En fait, plusieurs problématiques restent à résoudre : le financement, la gouvernance, l’adaptation de la réglementation, mais aussi les aspects techniques, ainsi que l’injection de l’énergie produite dans les réseaux.
Les investisseurs extérieurs déplorent les lenteurs et les complexités administratives, ainsi que la rigidité des législations et des réglementations. C’est ainsi que l’appel d’offres, lancé par le ministère de l’Energie et des mines pour la réalisation de projets soumis à autorisation, a comme dernier délai de remise des plis, le 15 novembre 2017 avec 69 offres reçues.
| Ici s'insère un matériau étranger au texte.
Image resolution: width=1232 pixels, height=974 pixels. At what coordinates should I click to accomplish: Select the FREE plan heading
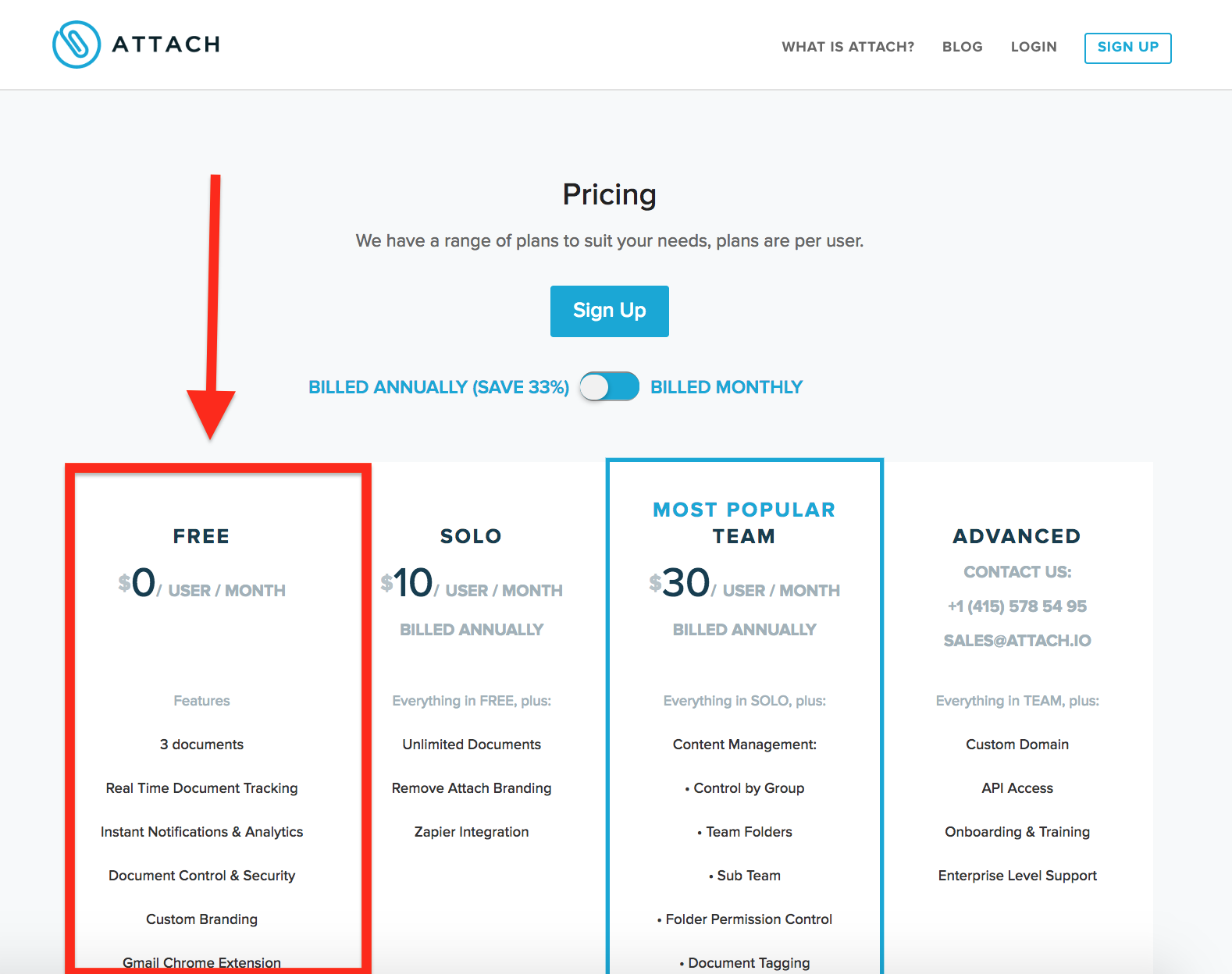pos(201,536)
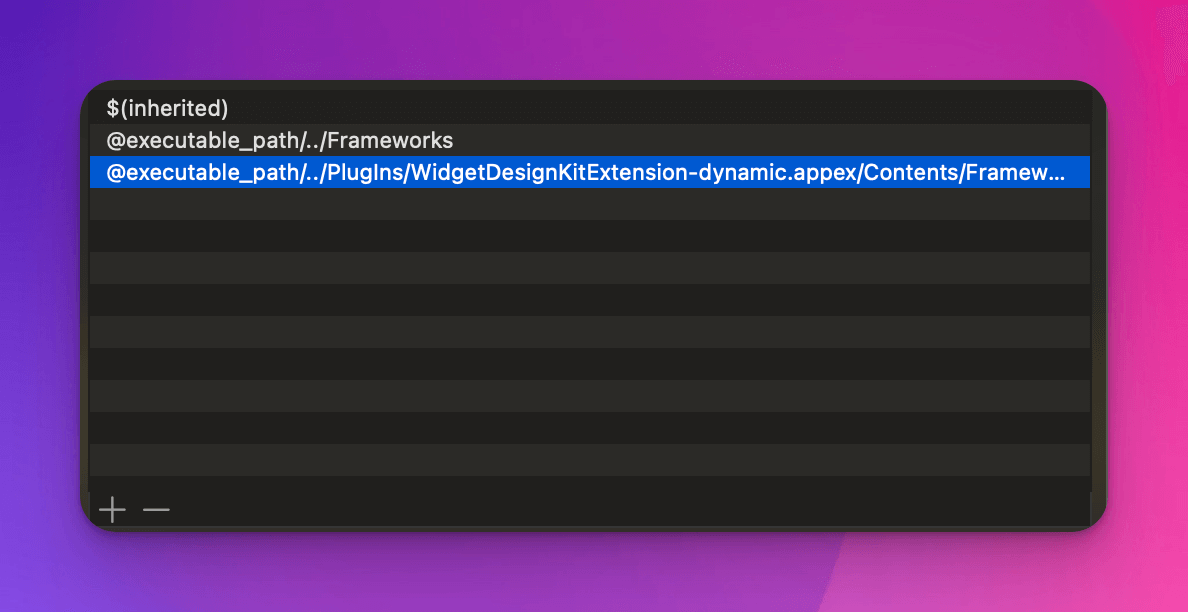The image size is (1188, 612).
Task: Select the $(inherited) entry
Action: click(x=168, y=108)
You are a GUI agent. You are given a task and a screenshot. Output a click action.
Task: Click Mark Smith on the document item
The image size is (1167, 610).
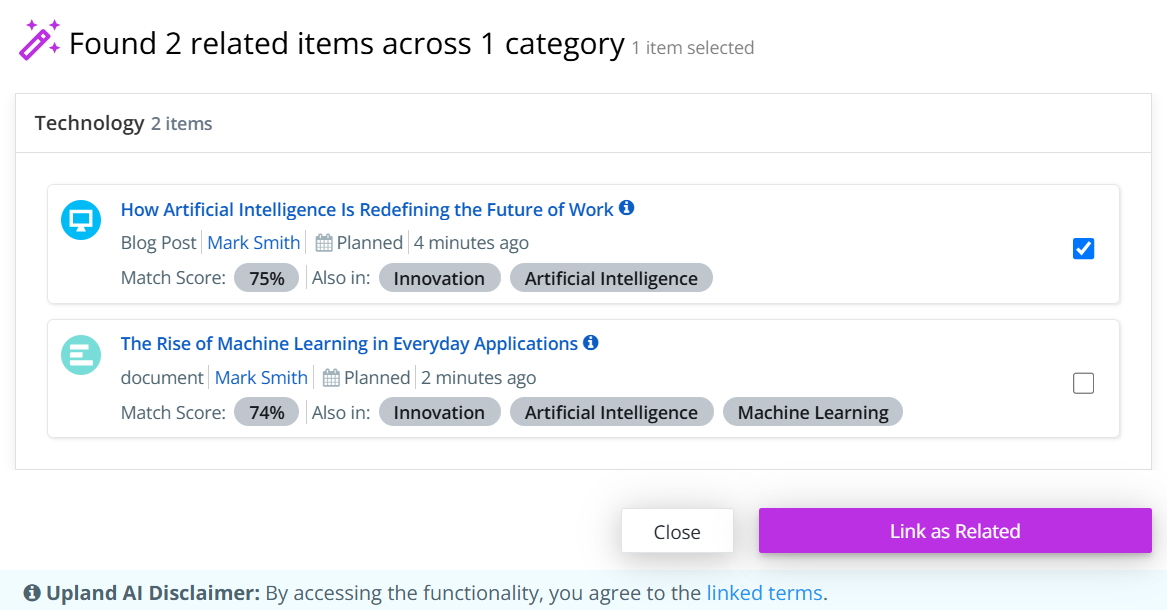(x=261, y=378)
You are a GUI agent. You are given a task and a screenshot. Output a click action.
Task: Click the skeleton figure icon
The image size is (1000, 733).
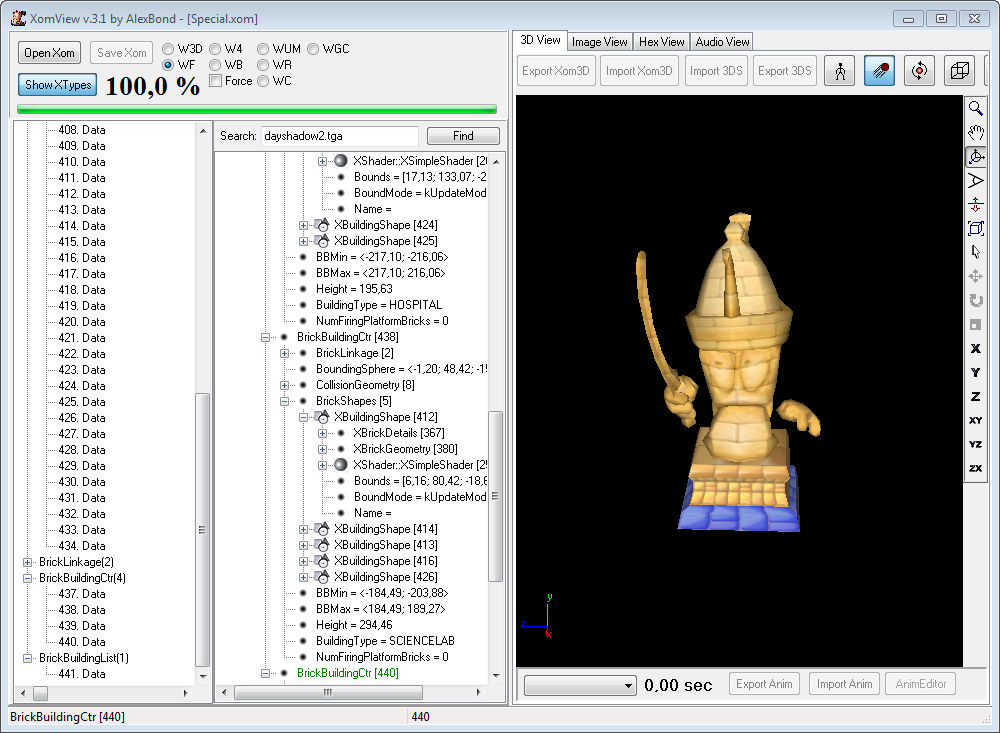tap(839, 71)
Mais, le dépouillement ne sera pas achevé avant le 15 mars 2018. Vous imaginez le coût de cette longue attente pour les entreprises, quatre mois pour déclarer les résultats d’un appel d’offres sans compter les négociations ultérieures, les formalités administratives, les cautions financières, les conditions comme l’accord de la commission supérieure des marchés publics, avant d’entamer le chantier pour les entreprises adjudicataires.
Le chemin est long et parsemé d’embûches. Et aux lourdeurs et complexités administratives il faut ajouter les tergiversations et surenchères politiques. Entre temps les investisseurs tunisiens et étrangers se rongent les ongles.
A ce rythme, l’énergie solaire n’illuminer nos foyers que dans dix ans, peut-être.